_Extrait fourni_.
__________
Vertu, sacrifice, magnanimité, amour conjugal, dévouement aux autres, non violence sont au programme de cette semaine. 

Cette sélection permettra de voir et d'entendre des œuvres créées de 1791 (la Clémence) à 1980 (Satyagraha), de compositeurs autrichien (Mozart), allemand (Beethoven), italiens (Puccini et Verdi), français (Poulenc) et américain (Glass) et dans des représentations et mises en scène qui s'échelonnent de 1986 à 2019 avec quelques-unes des grandes voix de leur époque!  

Chacun devrait donc y trouver matière à découverte ou redécouverte !


Mardi 20 avril 2021
Wagner Lohengrin
Avec Eva Marton (Elsa de Brabant), Leonie Rysanek (Ortrud), Peter Hofmann (Lohengrin), Leif Roar (Friedrich von Terramund) et John Macurdy (roi Henri l’Oiseleur), sous la direction de James Levine. Création en 1850. Production d’August Everding.  Représentation du 10 janvier 1986.

«Le genre (de production) qui peut faire  aimer Wagner à un amateur exclusif de Desperate Housewives ! (…) Musicalement, c’est à couper le souffle » **** Sylvain Fort (Forum Opera) 

Une distribution de rêve avec les plus grands wagnériens de leur époque !

Accusée d'avoir tué son frère pour obtenir le duché de Brabant, Elsa est sauvée par l'arrivée du chevalier inconnu, qu'elle avait vu en rêve, et qui arrive, tiré par un cygne, défendre son honneur contre ses accusateurs et l'épouser. A une seule condition : jamais elle ne doit l'interroger sur son nom ou sur ses origines … 

Sur cet argument, tiré d'une mythologie allemande qu'il connaissait bien, Wagner composera son opéra le plus populaire, le plus représenté et, à l'exception de Parsifal, le plus délicieusement lyrique (avec un des plus beaux duos d'amour du répertoire).


Mercredi 21 avril 2021
Mozart La Clemenza di Tito  (la Clémence de Titus)
Avec Lucy Crowe (Servilia), Barbara Frittoli (Vitellia), Elina Garanča (Sesto), Kate Lindsey (Annio), Giuseppe Filianoti (Titus) et Oren Gradus (Publio), sous la direction de Harry Bicket. Création en 1791. Production de Jean-Pierre Ponnelle.  Représentation du 1er décembre 2012.
__________
_Données enregistrées_.
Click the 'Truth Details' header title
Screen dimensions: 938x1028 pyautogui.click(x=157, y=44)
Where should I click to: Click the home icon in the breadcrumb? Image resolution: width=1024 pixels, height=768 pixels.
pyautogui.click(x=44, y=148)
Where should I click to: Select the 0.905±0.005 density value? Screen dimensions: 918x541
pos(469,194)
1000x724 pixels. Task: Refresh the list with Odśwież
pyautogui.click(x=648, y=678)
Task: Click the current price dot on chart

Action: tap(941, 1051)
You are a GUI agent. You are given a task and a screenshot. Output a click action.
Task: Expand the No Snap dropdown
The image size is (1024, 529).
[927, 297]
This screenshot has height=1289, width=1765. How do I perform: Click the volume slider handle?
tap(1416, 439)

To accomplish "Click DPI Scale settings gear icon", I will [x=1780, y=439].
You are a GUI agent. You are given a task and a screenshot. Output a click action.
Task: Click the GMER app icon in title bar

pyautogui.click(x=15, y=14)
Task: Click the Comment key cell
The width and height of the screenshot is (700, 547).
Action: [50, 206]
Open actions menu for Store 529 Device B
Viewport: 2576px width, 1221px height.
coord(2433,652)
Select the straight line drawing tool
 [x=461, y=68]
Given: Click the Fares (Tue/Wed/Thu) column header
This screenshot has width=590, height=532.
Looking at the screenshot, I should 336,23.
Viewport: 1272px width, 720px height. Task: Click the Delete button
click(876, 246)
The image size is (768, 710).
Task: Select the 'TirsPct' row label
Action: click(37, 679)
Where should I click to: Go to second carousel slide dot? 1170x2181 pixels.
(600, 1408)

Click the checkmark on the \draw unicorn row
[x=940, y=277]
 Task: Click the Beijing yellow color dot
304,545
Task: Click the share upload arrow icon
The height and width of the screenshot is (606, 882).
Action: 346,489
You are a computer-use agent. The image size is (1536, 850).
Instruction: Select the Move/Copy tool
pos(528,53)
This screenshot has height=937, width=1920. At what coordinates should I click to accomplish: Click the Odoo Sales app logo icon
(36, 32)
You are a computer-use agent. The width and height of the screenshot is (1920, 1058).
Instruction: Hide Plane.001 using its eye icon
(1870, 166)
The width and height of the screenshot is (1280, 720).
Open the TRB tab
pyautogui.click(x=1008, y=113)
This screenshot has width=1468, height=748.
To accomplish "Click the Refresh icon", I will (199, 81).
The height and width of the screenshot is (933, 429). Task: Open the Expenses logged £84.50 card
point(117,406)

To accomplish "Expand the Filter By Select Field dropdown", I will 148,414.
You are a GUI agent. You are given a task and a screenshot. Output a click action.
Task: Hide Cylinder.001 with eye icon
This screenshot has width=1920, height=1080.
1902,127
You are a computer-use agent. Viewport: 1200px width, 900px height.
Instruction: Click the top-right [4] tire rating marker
__________
_Consignes_.
a) Selon l'extrait, qui dirige la représentation de Lohengrin du 10 janvier 1986 ?
b) Recopiez l'extrait depuis les mots « Sur cet argument, tiré » jusqu'aux mots « d'amour du répertoire). » inclus.

_Réponses_.
a) James Levine.

b)
Sur cet argument, tiré d'une mythologie allemande qu'il connaissait bien, Wagner composera son opéra le plus populaire, le plus représenté et, à l'exception de Parsifal, le plus délicieusement lyrique (avec un des plus beaux duos d'amour du répertoire).